B.)The Ethical Blasphemy of Modernity.
Modern impiety shares precisely the same mode of pre-givenness as ancient piety. One is from the outset ethically un-committed. He must decide what and who he will believe ---or so he has been given to believe, and this is the point. Thus the realm of divinity to which historical humanity had been committed does not, in modernity, get erased or even put up for decision ---any more than its premodern, and indeed, Greek origin is effaced or confronted -- rather, it simply grows so obscure as to be a vaccuum of unacknowledged pre-commitment. It is in this hidden indebtedness that Modernity achieves its innermost identity.

C.) The Non-Ethical Hierophany of the Technological Age.

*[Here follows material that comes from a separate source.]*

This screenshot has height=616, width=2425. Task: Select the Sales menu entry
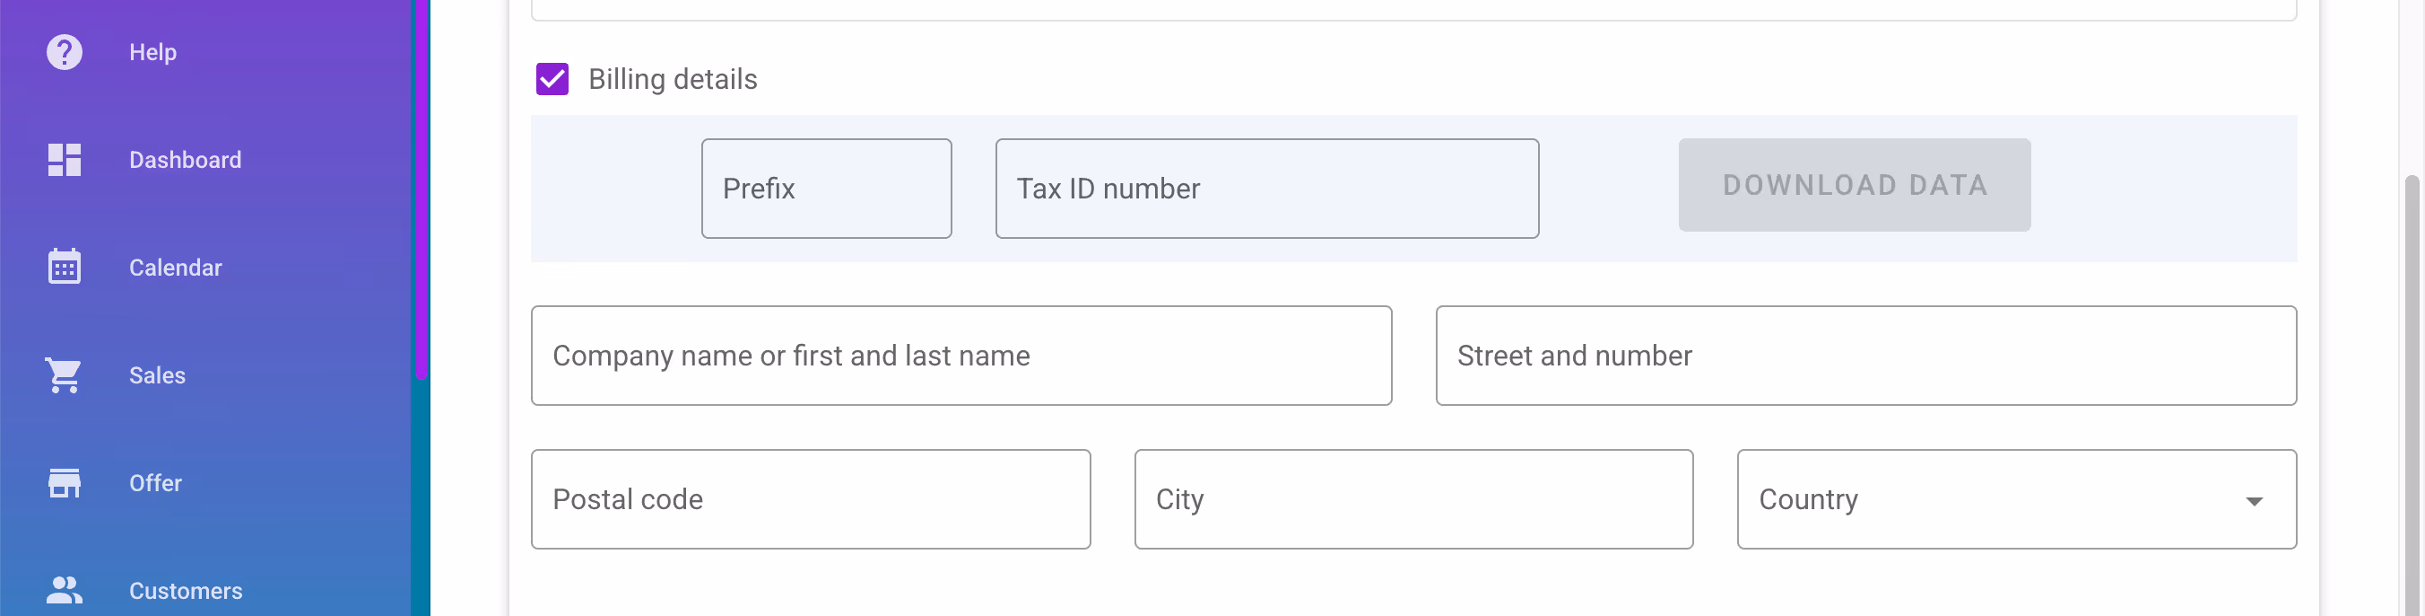click(x=155, y=374)
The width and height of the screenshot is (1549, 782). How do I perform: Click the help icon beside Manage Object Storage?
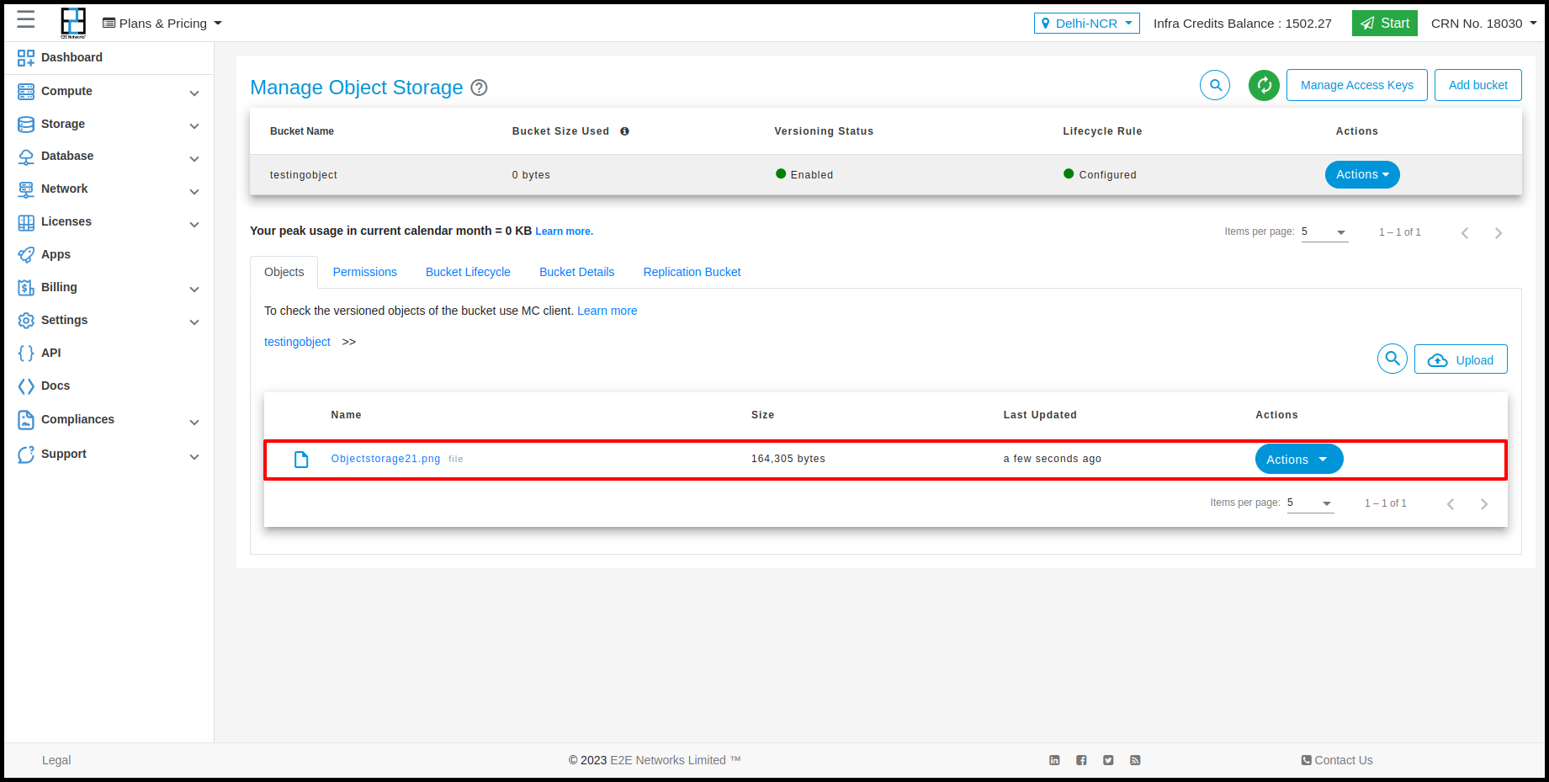(479, 88)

By way of contrast, the questioning that arises in and by virtue of the age of technology does not find the divinity pre-given in an inevitable hierophany, nor does it find it as an object of man's consent or deliberation or disbelief. Instead, the questioning that genuinely arises in the present age finds the very pre-givenness as something itself not yet understood and therefore questionable. In such a posture of questioning, what has happened to the aforementioned ethical intimacy? When one questions in this fashion, has he committed hastily to an unknown master? Or has he undertaken for the first time to prepare for the arrival of what ancient man only experienced the fading after-glow of? Can one defer and wait for what he has pre-committed to since time immemorial?